* [WHAT IS ASKED] In the miniature painting blog post, what size is the base of the large figure painted with oil paints?

* [PAGE EXTRACT]
The latest unit painted for Victoria Miniatures complete with the shotguns and their dusters are the Sandor Rad Hounds!  Here they are on the website:

These coats were very similar to the Bolt Action winter Soviets that I painted for an earlier Army Painter series.  While the overall color is tan, I attempted to work in greens in some areas of darker tones.  This gives a little more depth and interest to those shadow areas.

There was also much more of the copper metals required to match the color scheme I had to work from.  Such is the case when doing commission pieces... you have to stick with "but also reinterpret at times" what is required.

All of the figures you have seen here on the blog and the video tutorials will be on display in the giant display cabinet which Victoria usually sets up at Adpeticon.  Come into the vendor's hall and check that out!!! :-)

I have done a of these squads as Tutorial series, which you can find on my YouTube Channel:

Friday, February 15, 2019

Massive Metals 2

Here's a massive example of a figure painted with oil paints, especially the Mig Ammo Oilbrushers.  To give you an idea of size and scale, that base is 60mm!  To work on such large surfaces, using oil paints makes creating subtle blends much easier, as that paint has a much longer working time.

I was even able to "glaze" the rust effects onto the weapons while the other layers were still wet!  Yes, you can do that with oil paint.  You can wait for layers to dry if you want first, but the key principle I mention over and over and over is the idea that thick paint will always stick to thinner paint, and vice versa.

I learned that when I was 11 or 12 years old watching Bill Alexander doing his oil paintings.  He must have said that same phrase a hundred times... just in his thick German accent.

* [SUPPLIED MATERIAL]
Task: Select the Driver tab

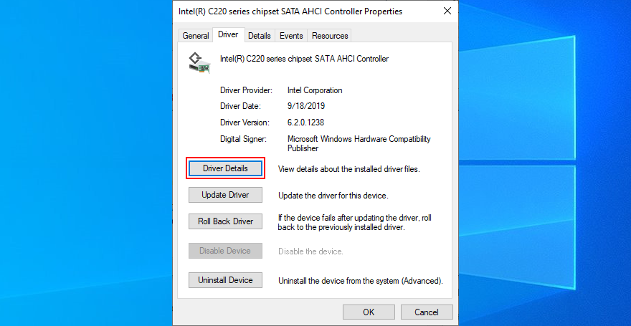Action: 228,34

* [OUTPUT] 60mm